По существу, это позиция Юрковского. Есть в ней что-то от рецидивов индивидуализма, теории «героя-одиночки, энтузиаста-мечтателя», с которой Юрковский прошел по «СБТ» и «ПнА». И если порыться еще глубже, фраза Бородина напоминает лозунги, призывающие «животы положить», «погибнуть, но дело сделать», «любой ценой».
Так погибает Юрковский — мужественно, прекрасно, на посту.
Но самое сложное в истории Юрковского, — в словах Жилина: «В наше время история жестко объявила Юрковским: „Баста. Никакие открытия не стоят одной-единственной человеческой жизни“. Рисковать жизнью разрешается только ради жизни. Это придумали не люди. Это продиктовала история, а люди только сделали эту историю. Но там, где общий принцип сталкивается с принципом личным, там кончается жизнь простая и начинается сложная».
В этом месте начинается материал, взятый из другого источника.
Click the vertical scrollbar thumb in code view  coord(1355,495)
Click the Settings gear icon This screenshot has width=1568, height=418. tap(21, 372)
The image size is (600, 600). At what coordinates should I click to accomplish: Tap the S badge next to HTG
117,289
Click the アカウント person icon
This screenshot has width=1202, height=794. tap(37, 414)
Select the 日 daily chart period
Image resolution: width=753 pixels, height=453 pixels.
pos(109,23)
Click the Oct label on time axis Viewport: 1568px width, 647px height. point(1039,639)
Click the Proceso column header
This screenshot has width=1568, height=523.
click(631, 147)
История откровенно говорит с Юрковским, и в последний свой рейс он идет не геологом-первооткрывателем, а довольно бестолковым администратором, беспомощным генеральным инспектором МУКСа. Идет грузный, обрюзгший, в роскошном халате, способный на личную храбрость, на самопожертвование, но неспособный понять сложность нового времени.
Спор, начатый в «СБТ» и нерешенный в «ПнА», в «Стажерах» решает жизнь.
Где же все-таки истина? Что противопоставить реальной угрозе омещанивания душ?
Может быть, Быков? Быков знает цену человеческой жизни, он мудро осторожен. В нужную минуту Быков может быть решительно смел, но где эта нужная минута Быкова? Она в прошлом. Быков проходит по жизни величественный, монументальный и, если вглядеться, — чуточку стороной, немного равнодушно. У него свое дело, и главное для него — делать свое дело, и пусть другие также делают свое. Быков застыл, он не меняется, а жизнь идет вперед. И «жизнь заставляет Жилина, который целиком согласен с железной линией Быкова, сочинять сказочку о гигантской флюктуации, чтобы хоть так выразить свой протест против самой непоколебимости этой линии».
Скоро жизнь объявит свое «баста» и Быковым, чья непоколебимость незаметно превращается в чувство непогрешимости, в душевную черствость, неумение замечать, понимать и доверять «движениям души своего ближнего».
Внутренний спор развивается в контрастных сопоставлениях: Мирза-Чарле — марсианская колония, Эйномия — Бамберга. Прекрасные люди, чистые и хорошие люди живут и работают на Марсе и Эйномии, но как же незащищены они от равнодушия Джойса, от честолюбивых интриг Шершня и Кравца! Мысли, мысли о цели своего дела, о месте его в судьбах мира, о самих этих судьбах — вот чего не хватает этим прекрасным людям, исповедующим культ Дела. Прекрасны героические будни созидания нового мира, радостна и полна жизнь людей, освобожденных от страха старости, от забот о желудке — но как легко уйти в эти будни и перестать видеть Большой Мир и Большое Дело, как просто полнота превращается в односторонность, а потом — в самоцель, как у Юрковского.
Не гибелью Юрковского кончается книга. Ведь жизнь идет вперед. Быков пойдет в новый рейс — к Трансплутону. А Жилин — первый думающий герой Стругацких — Жилин, герой Юпитера, космонавт с десятилетним стажем, останется на Земле. Он остается, чтобы растить людей. «Главное — на Земле. Главное всегда остается на Земле».
Это — не парадокс. Это закономерное завершение спора. Определение главного узла эпохи, ее главной проблемы.
Впервые у Стругацких «в спорах родилась истина». Раньше они рождались «попарно». Это было первое приближение к сложности действительности. Теперь свершилось приближение второго порядка.
Не потому ли так современно и остро звучат «Стажеры»? «Главное — на Земле». Случайно ли сегодняшнее звучание этих слов, только ли о будущем говорит фантастика?
Эти вопросы очень важны для понимания фантастики Стругацких, но для ответа на них необходимо глубже заглянуть в природу фантастики вообще.
До сих пор в определениях фантастики бытует полный разнобой. БСЭ, например, определяет предмет фантастики как «изобретение, открытие, еще не осуществленное в действительности». Это определение, восходящее к Ж. Верну и справедливое для многих книг, сделанных в его традиции, совершенно не объясняет сущности фантастики Лема, Брэдбери. И разве в «Машине времени» Уэллса предмет изображения — машина времени? Иные критики считают предметом фантастики «не только и не столько завтрашнюю науку и технику, сколько завтрашнего человека». Но как подогнать под это определение фантастику Днепрова?